§ Aim of the task
No picture belongs in the answer, which must hold exactly the lines from the one with "Open the search scope dropdown arrow" through the final line below.

§ Data supplied
◆ ◆ ◆ ◆ ◆ ◆ ◆

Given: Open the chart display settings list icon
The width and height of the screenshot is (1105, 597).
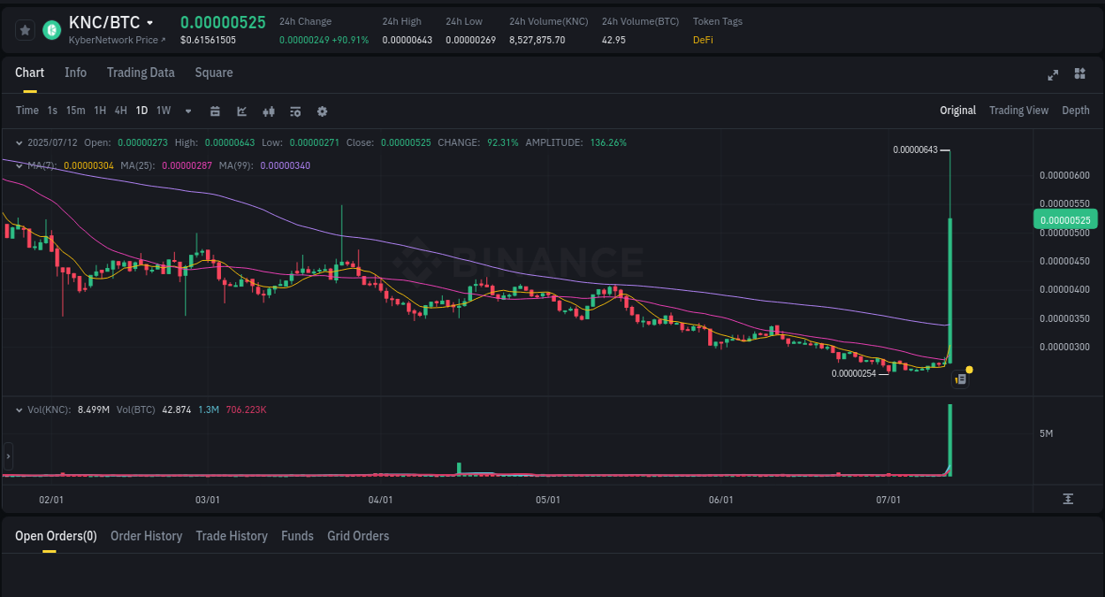Looking at the screenshot, I should coord(295,111).
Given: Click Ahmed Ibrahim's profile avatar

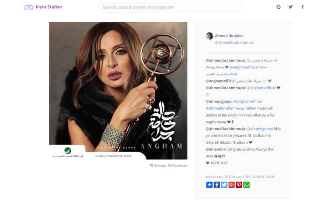Looking at the screenshot, I should tap(209, 36).
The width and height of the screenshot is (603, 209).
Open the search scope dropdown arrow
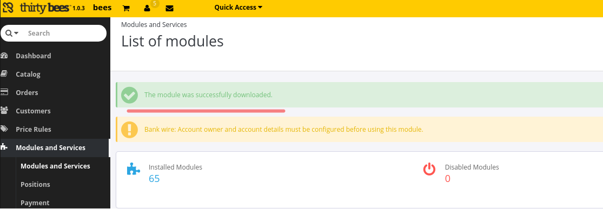(16, 33)
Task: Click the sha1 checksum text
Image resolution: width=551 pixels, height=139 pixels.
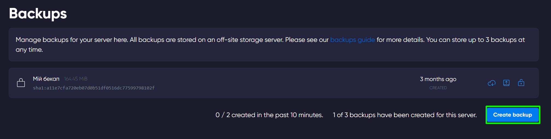Action: (94, 88)
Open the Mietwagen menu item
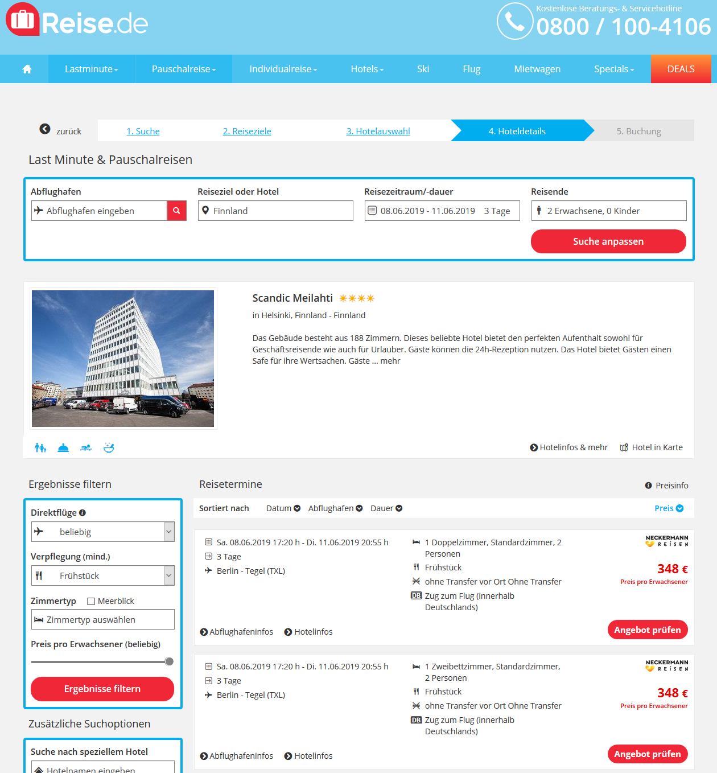This screenshot has height=773, width=717. [537, 69]
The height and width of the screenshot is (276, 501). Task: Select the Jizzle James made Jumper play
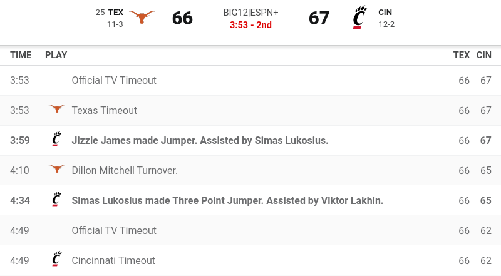200,140
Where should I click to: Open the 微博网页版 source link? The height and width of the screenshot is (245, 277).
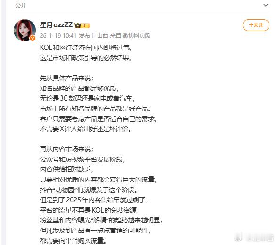pyautogui.click(x=137, y=36)
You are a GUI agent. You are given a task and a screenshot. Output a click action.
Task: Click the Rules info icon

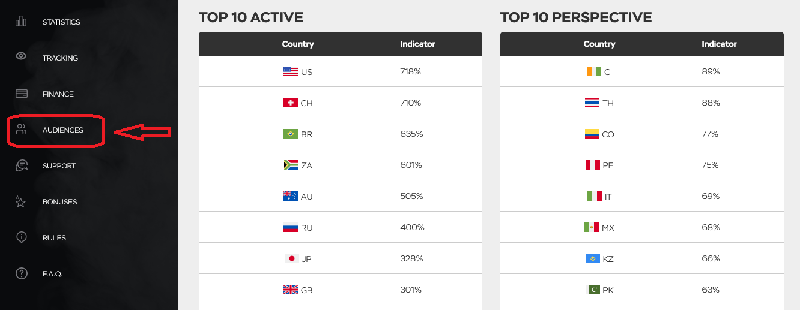tap(21, 237)

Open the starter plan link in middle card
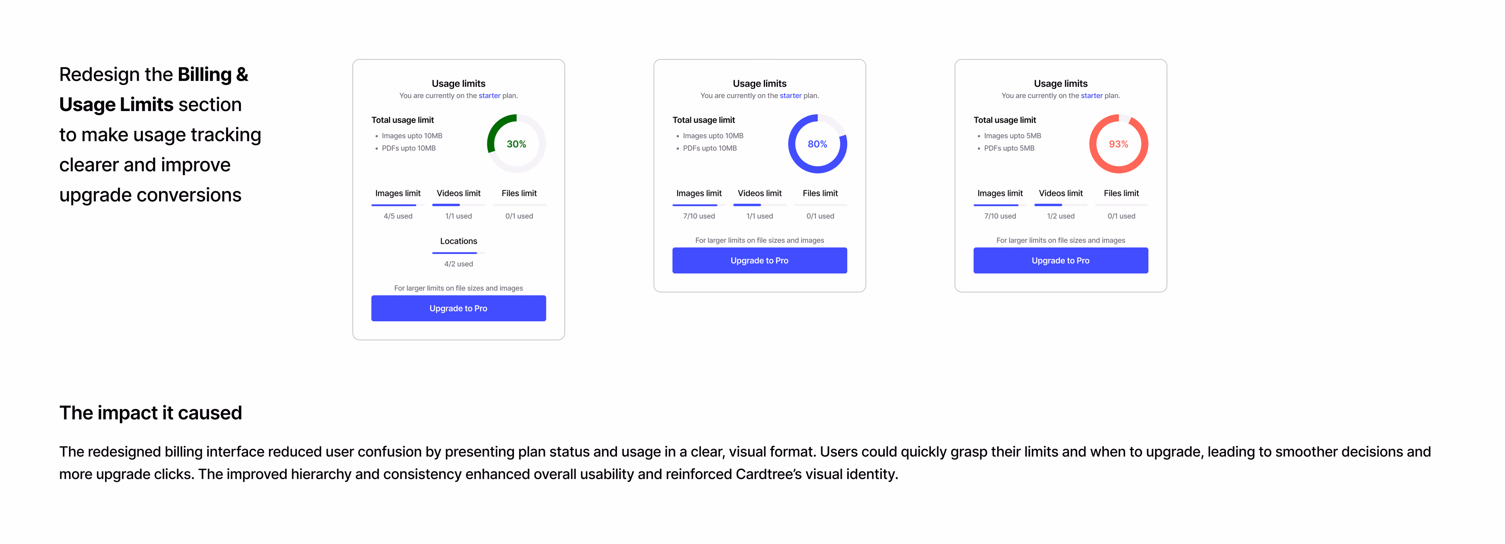[790, 96]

◆ ◆ ◆ ◆ ◆ ◆ ◆

§ Response for this exercise
Open the search scope dropdown arrow
(16, 33)
Task: Click the sha1 checksum text
Image resolution: width=551 pixels, height=139 pixels.
Action: (94, 88)
Open the Mietwagen menu item
This screenshot has height=773, width=717. [537, 69]
The height and width of the screenshot is (276, 501). Task: Select the Jizzle James made Jumper play
200,140
Where should I click to: Open the 微博网页版 source link? The height and width of the screenshot is (245, 277).
pyautogui.click(x=137, y=36)
You are a GUI agent. You are given a task and a screenshot. Output a click action.
Task: Click the Rules info icon

tap(21, 237)

Open the starter plan link in middle card
[790, 96]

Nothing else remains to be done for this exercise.